ESTADOS UNIDOS.- El gobierno de Estados Unidos anunció este lunes 5 de enero de 2026 una reestructuración significativa de su calendario nacional de vacunación pediátrica, eliminando la recomendación universal de inmunización contra seis enfermedades, entre ellas la gripe estacional.
La medida fue dada a conocer por el Departamento de Salud y Servicios Humanos, actualmente encabezado por Robert F. Kennedy Jr., conocido por su postura crítica frente a las vacunas. El ajuste marca un giro relevante respecto a décadas de lineamientos respaldados por amplios consensos científicos.
A partir de ahora, los Centros para el Control y la Prevención de Enfermedades (CDC) establecerán que las vacunas contra la hepatitis A, hepatitis B y la enfermedad meningocócica se administren únicamente a menores considerados dentro de grupos de riesgo o cuando exista una indicación médica específica, dejando atrás su aplicación sistemática. Un enfoque similar ya había sido adoptado previamente para las vacunas contra la covid-19.
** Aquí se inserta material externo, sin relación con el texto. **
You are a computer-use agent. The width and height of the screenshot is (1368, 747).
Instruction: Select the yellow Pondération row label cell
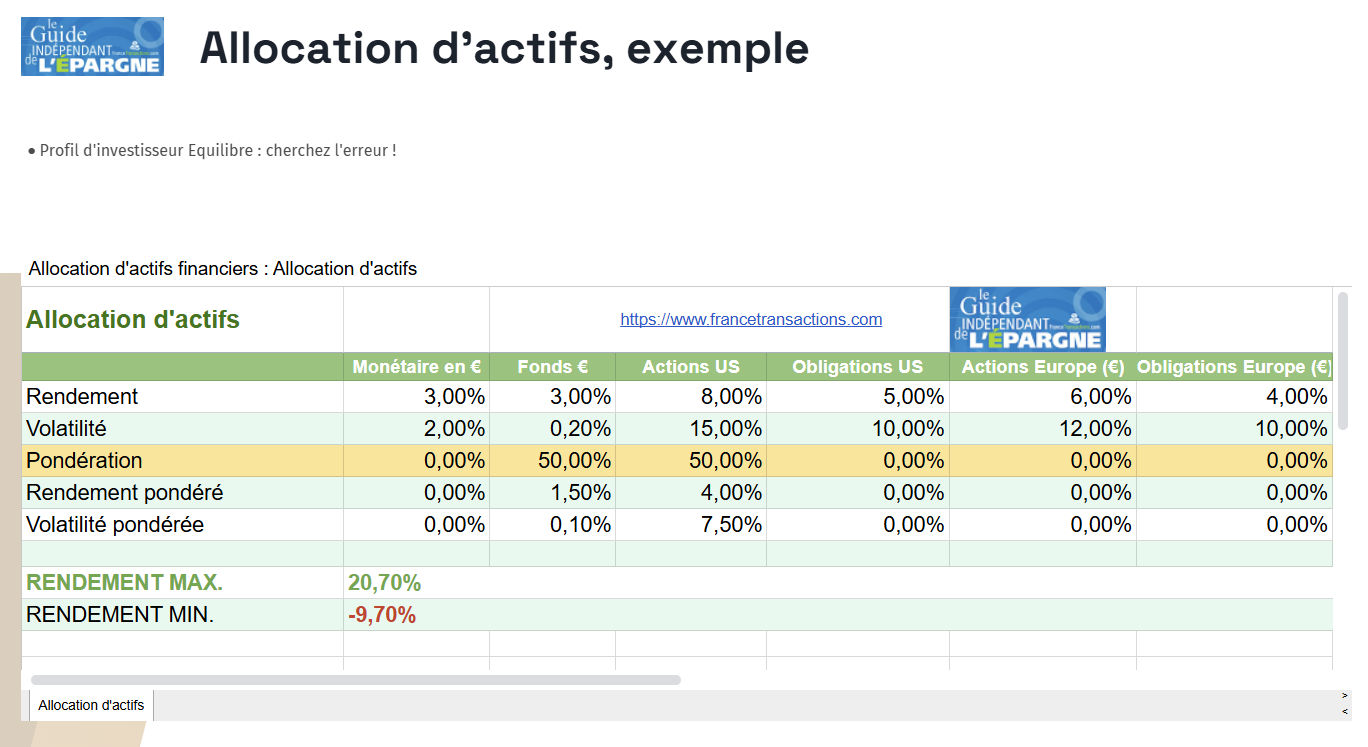coord(85,460)
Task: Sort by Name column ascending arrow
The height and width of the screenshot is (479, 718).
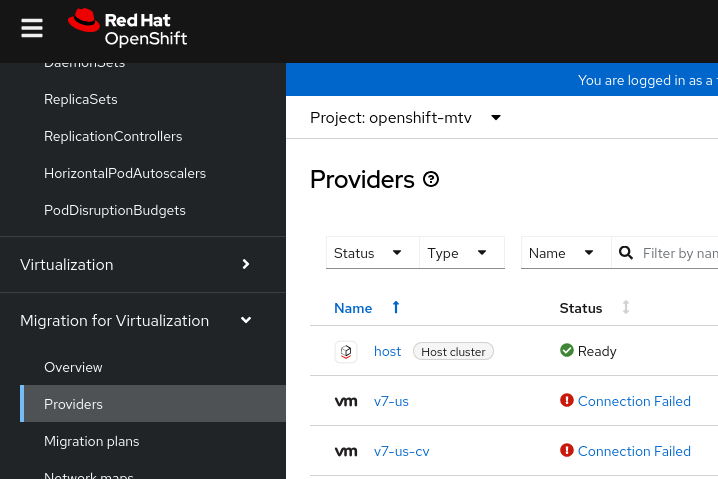Action: point(396,308)
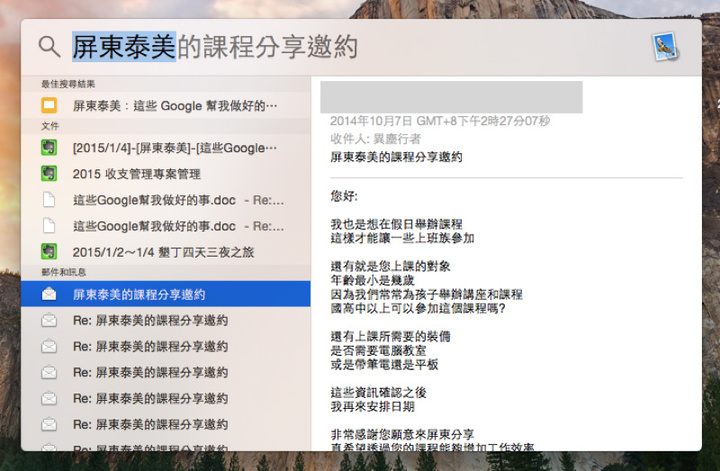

La modificación responde a una orden del presidente Donald Trump para que las autoridades sanitarias revisaran el esquema estadounidense y lo contrastaran con los calendarios de inmunización utilizados en otros países.
Kennedy defendió la decisión al señalar que, tras analizar de manera detallada la evidencia disponible, el nuevo calendario busca armonizarse con estándares internacionales, al tiempo que promueve mayor claridad y consentimiento informado. “El objetivo es proteger a la infancia, respetar la autonomía de las familias y recuperar la confianza en las instituciones de salud pública”, sostuvo.
Reacciones críticas del sector médico
La reforma ha generado un fuerte rechazo entre especialistas en pediatría y salud pública. Sean O’Leary, presidente del Comité de Enfermedades Infecciosas de la Academia Estadounidense de Pediatría, advirtió que el calendario infantil es una de las herramientas más estudiadas y eficaces para prevenir enfermedades graves e incluso mortales en la niñez. Subrayó que cada país define sus recomendaciones considerando la realidad epidemiológica de su población y la capacidad de su sistema sanitario.
“No es viable trasladar políticas de salud pública de un país a otro sin un análisis profundo; eso parece estar ocurriendo en este caso”, afirmó O’Leary, quien alertó que las consecuencias podrían comprometer seriamente la salud y la vida de los menores.
En la misma línea, Michael Osterholm, director del Vaccine Integrity Project de la Universidad de Minnesota, señaló que retirar o debilitar las recomendaciones para vacunas contra la influenza, la hepatitis, el rotavirus y modificar las indicaciones sobre el VPH sin un debate público riguroso podría derivar en un aumento de hospitalizaciones y fallecimientos que serían prevenibles entre niños y adolescentes en Estados Unidos.